◆ **Data under study**
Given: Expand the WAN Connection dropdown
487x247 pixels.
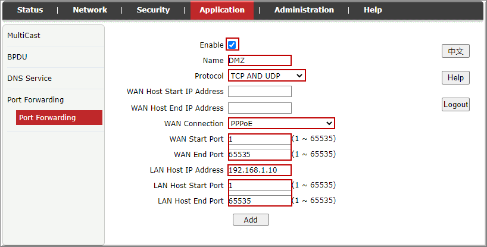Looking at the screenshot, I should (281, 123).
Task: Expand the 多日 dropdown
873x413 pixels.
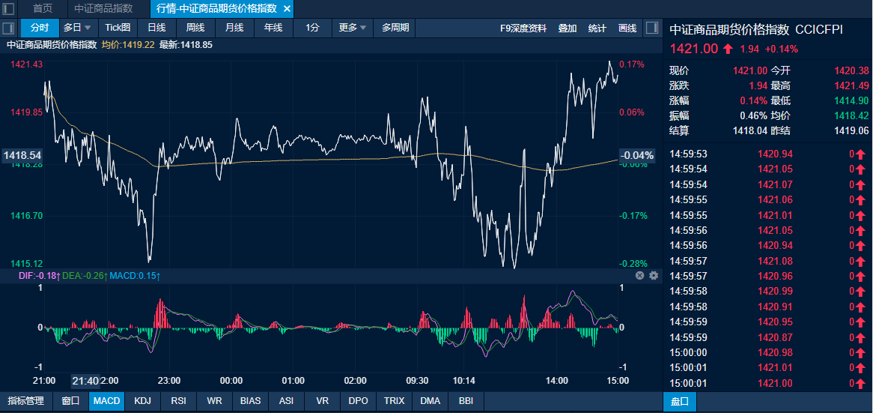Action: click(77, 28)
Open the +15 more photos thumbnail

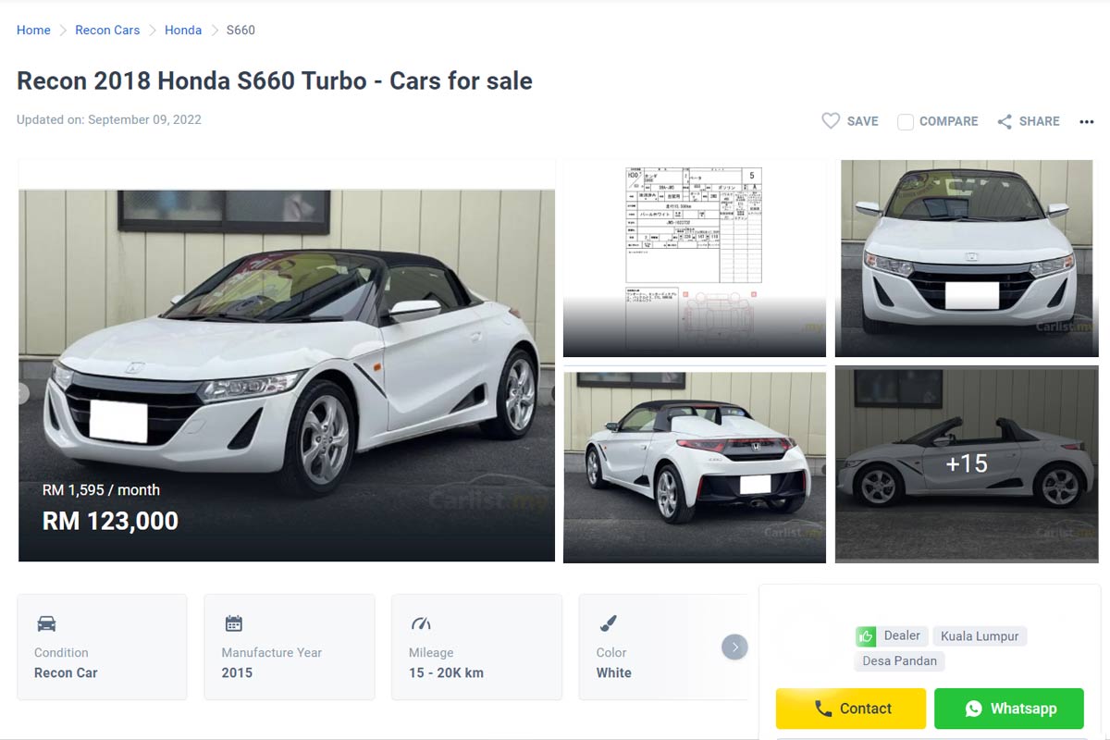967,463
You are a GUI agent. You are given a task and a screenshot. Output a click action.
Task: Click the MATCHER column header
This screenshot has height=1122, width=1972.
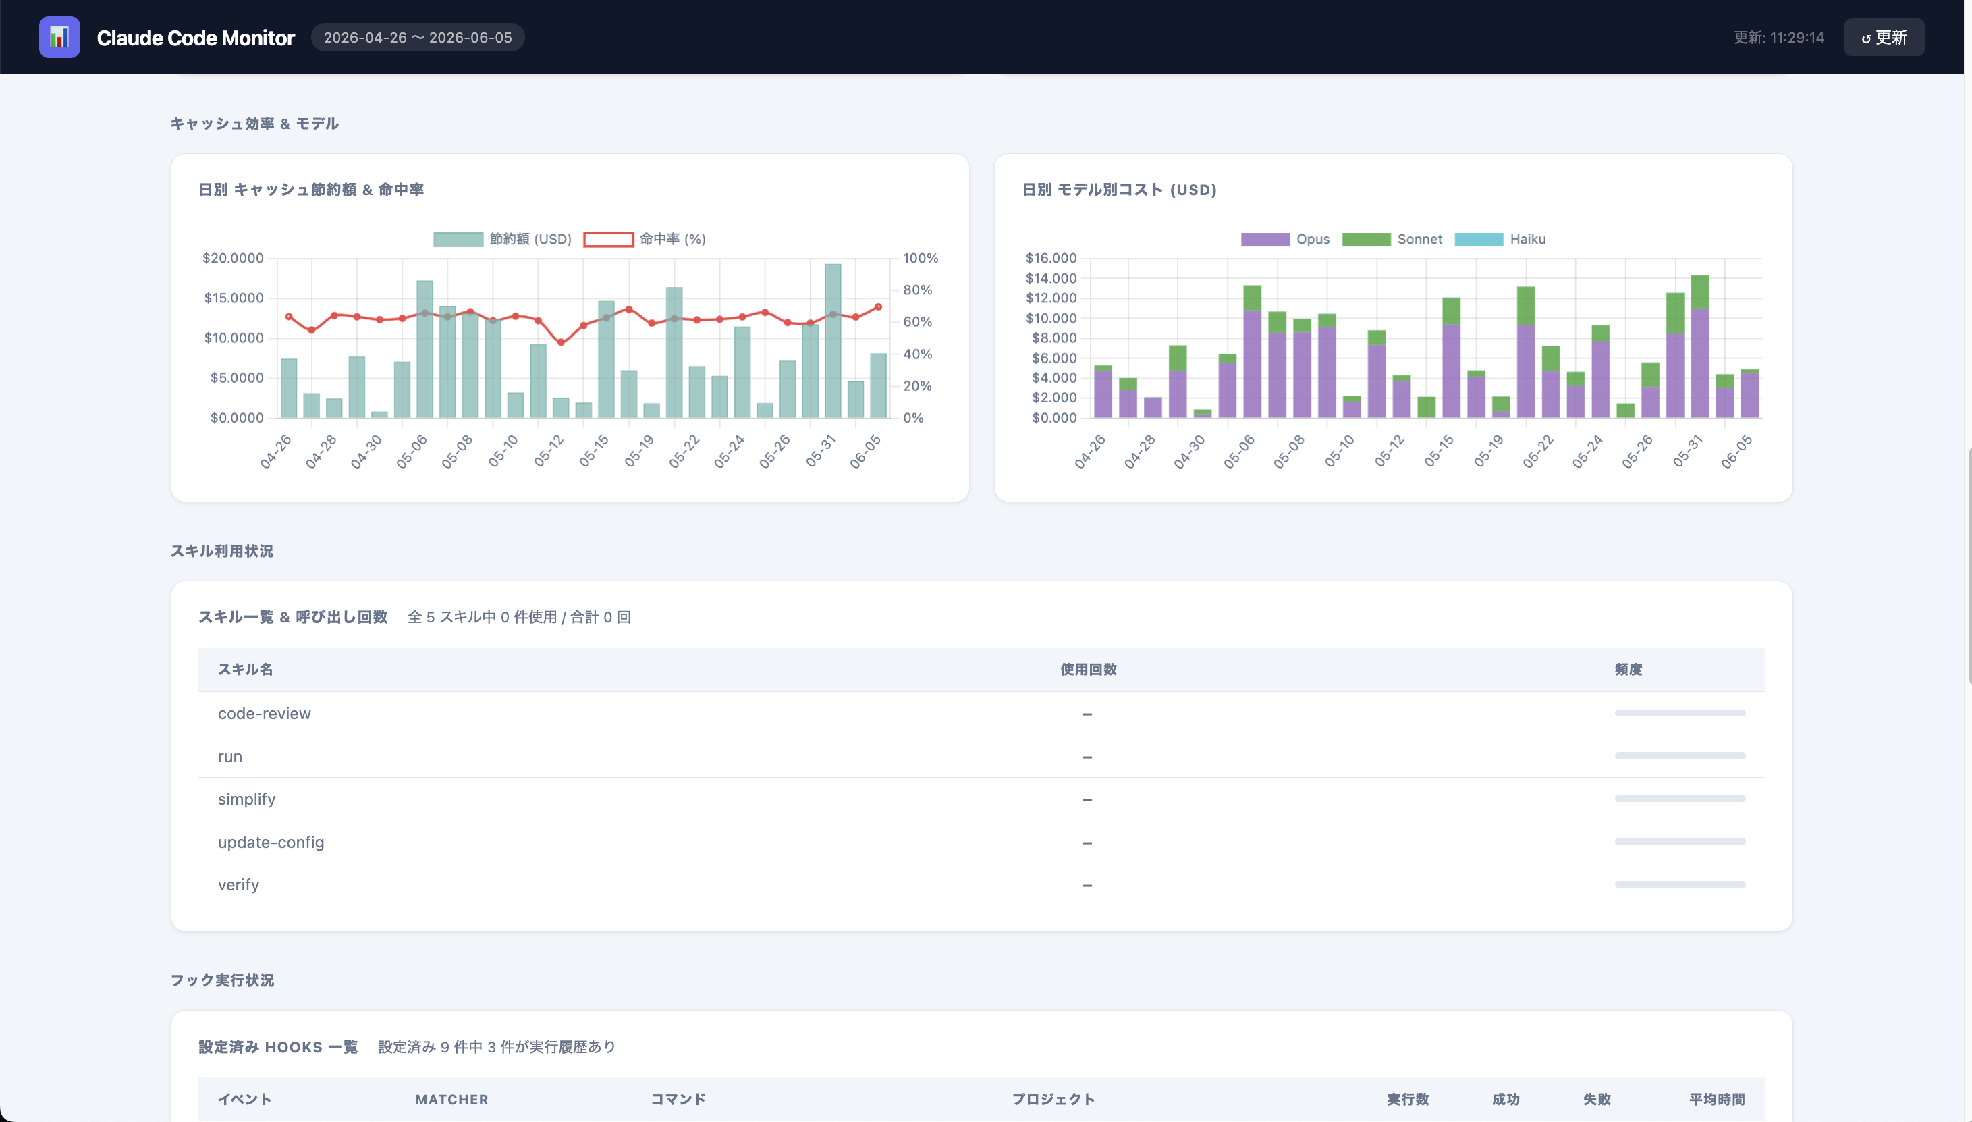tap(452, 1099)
---
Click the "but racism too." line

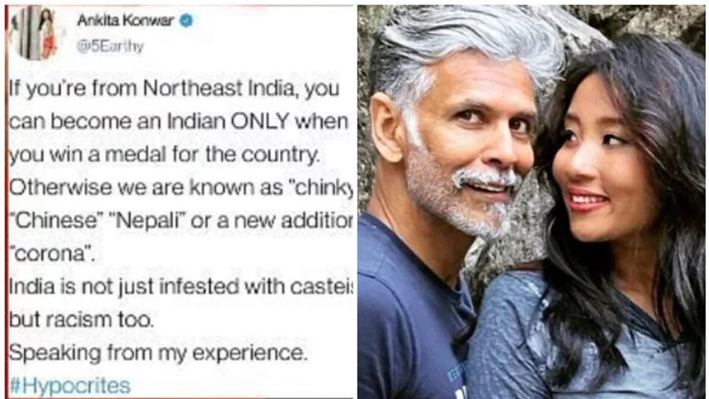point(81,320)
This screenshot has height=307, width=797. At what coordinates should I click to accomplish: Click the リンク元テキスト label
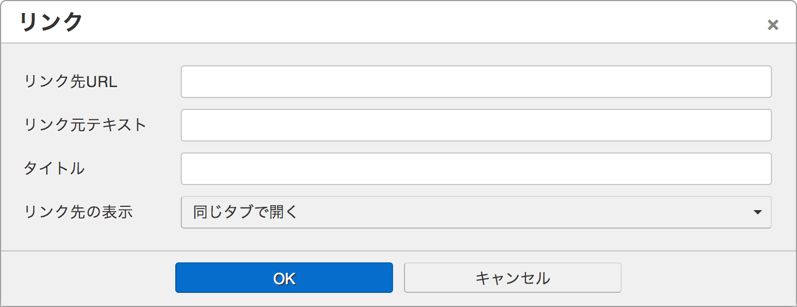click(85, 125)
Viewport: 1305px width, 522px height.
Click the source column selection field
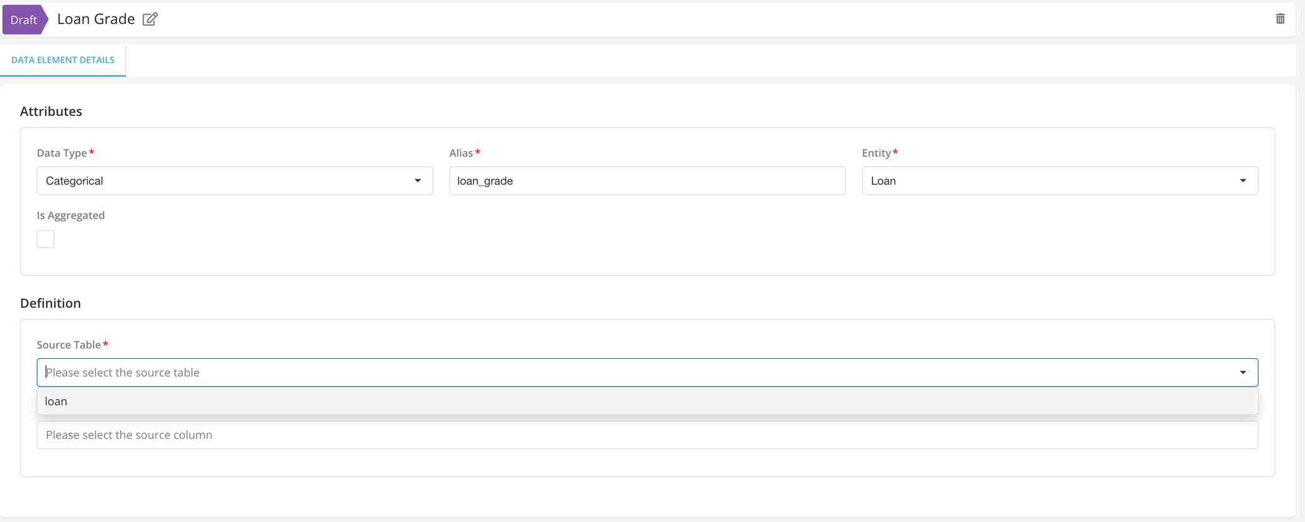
---
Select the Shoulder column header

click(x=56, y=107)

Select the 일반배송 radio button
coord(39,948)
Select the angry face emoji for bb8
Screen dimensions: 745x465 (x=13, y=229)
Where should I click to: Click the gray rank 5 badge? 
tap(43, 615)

◆ **Work item**
Starting at the line containing "This screenshot has height=307, width=797." and stopping at the line containing "Click the source column selection field", output each line exactly as it appears above. Leave out the pictures.

◆ **Exercise response**
This screenshot has height=307, width=797. At what coordinates should I click to accomplish: Click the リンク元テキスト label
click(85, 125)
Viewport: 1305px width, 522px height.
Click the source column selection field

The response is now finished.